The ABIAs, the red carpet night of Australian publishing, could not go ahead as usual because of COVID-19 lockdown. The awards were announced on Wednesday via YouTube, with regular host Casey Bennetto in the chair and with winning authors and publishers joining in with pre-recorded interviews.
The other big winner at the ABIAs was independent publisher Allen & Unwin, which was named publisher of the year and dominated the fiction awards.
Charlotte Wood won the literary fiction prize for The Weekend, and Heather Rose won the general fiction prize for Bruny. Both are published by A&U.

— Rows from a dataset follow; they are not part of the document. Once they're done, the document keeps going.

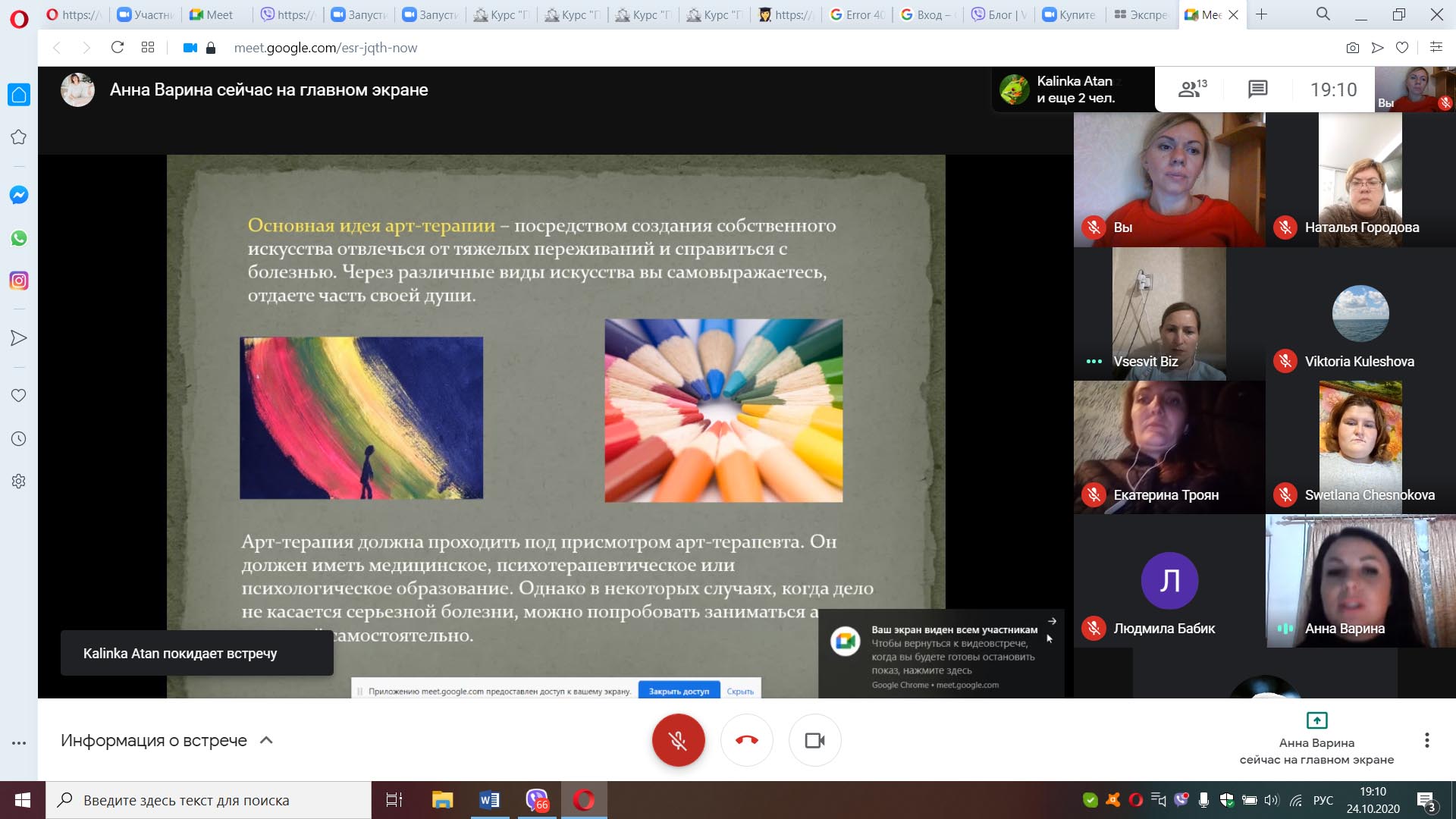Click the red hang up button
This screenshot has width=1456, height=819.
(746, 740)
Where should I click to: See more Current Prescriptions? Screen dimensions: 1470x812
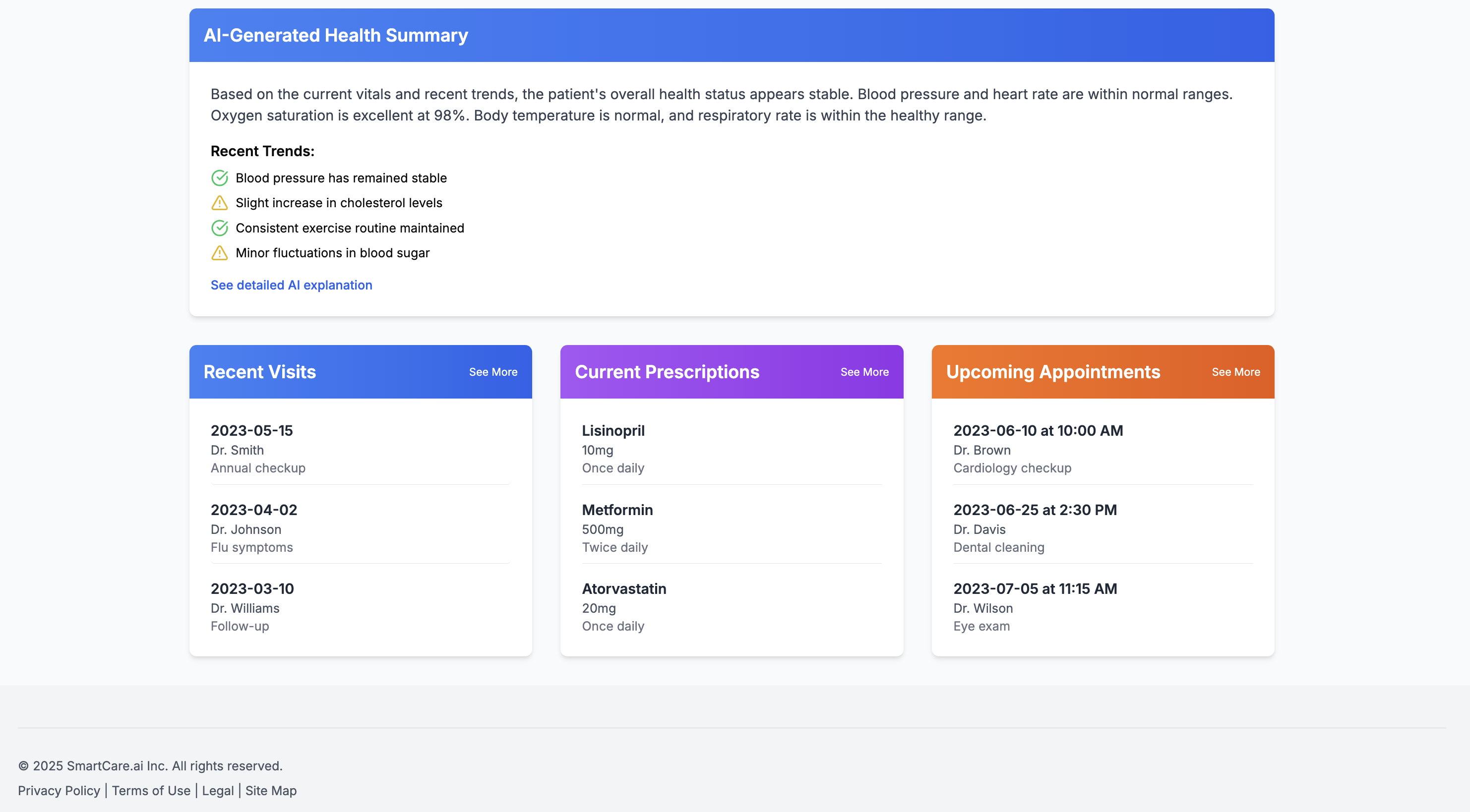click(864, 372)
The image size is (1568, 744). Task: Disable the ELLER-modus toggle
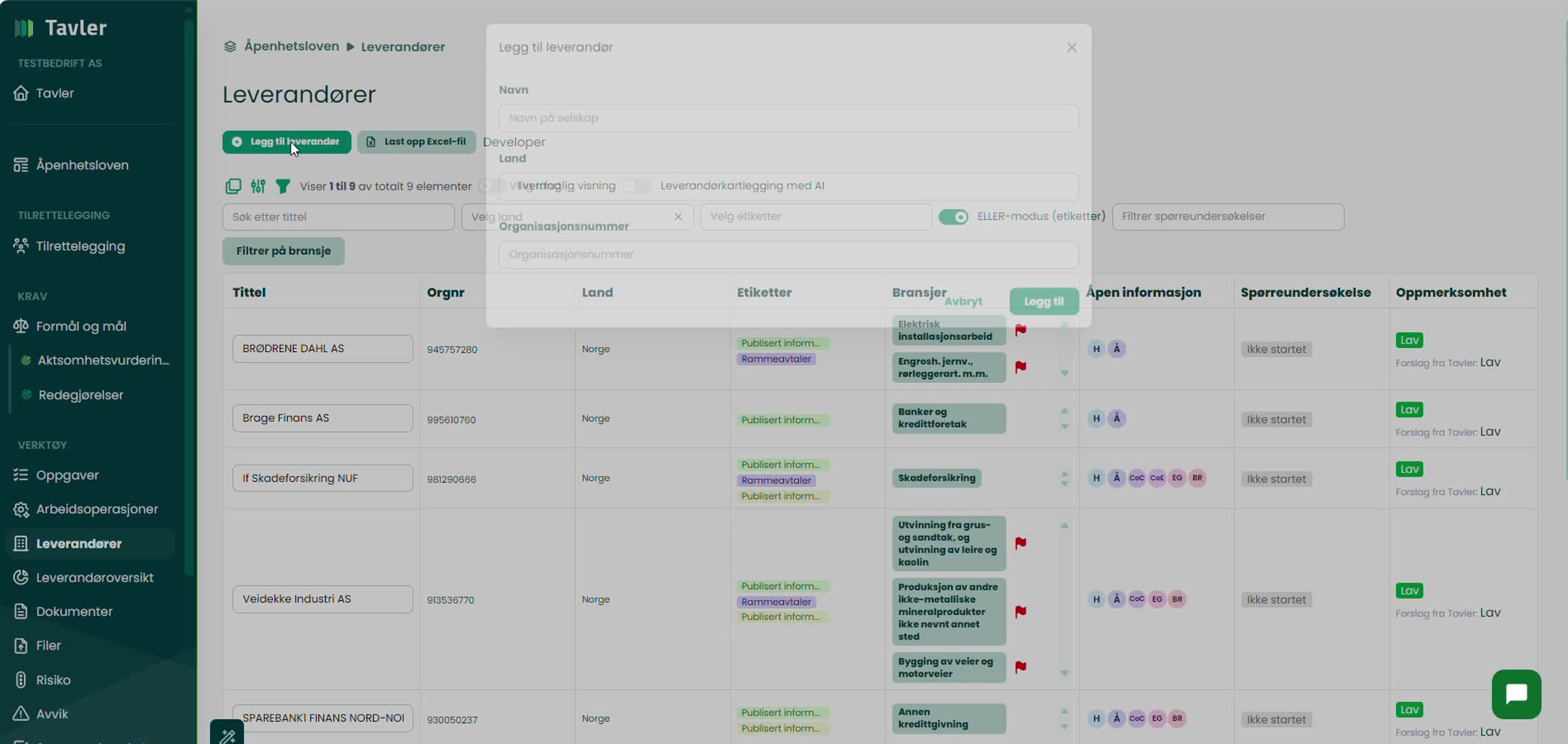click(x=953, y=217)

“I want to send love to the whole industry,” Wood said. “I know everyone is doing it tough but it’s so inspiring to see the imagination and cleverness in how everyone is working remotely. We writers love you for it.”
Former AFL star Neil Daniher, with co-writer Warwick Green, won the biography prize for When All is Said and Done, the player’s account of his struggle with motor neurone disease.
The general non-fiction prize went to comedian Kitty Flanagan for Kitty Flanagan’s 488 Rules for Life, also published by A&U.
Former Manus Island detainee Behrouz Boochani continued his success at book awards, with his memoir No Friend But the Mountains winning the audiobook prize.
The book of the year for older children is Welcome to Your Period, by Yumi Stynes and Melissa Kang. Dual Booker Prize-winner Margaret Atwood won the international book prize for The Testaments.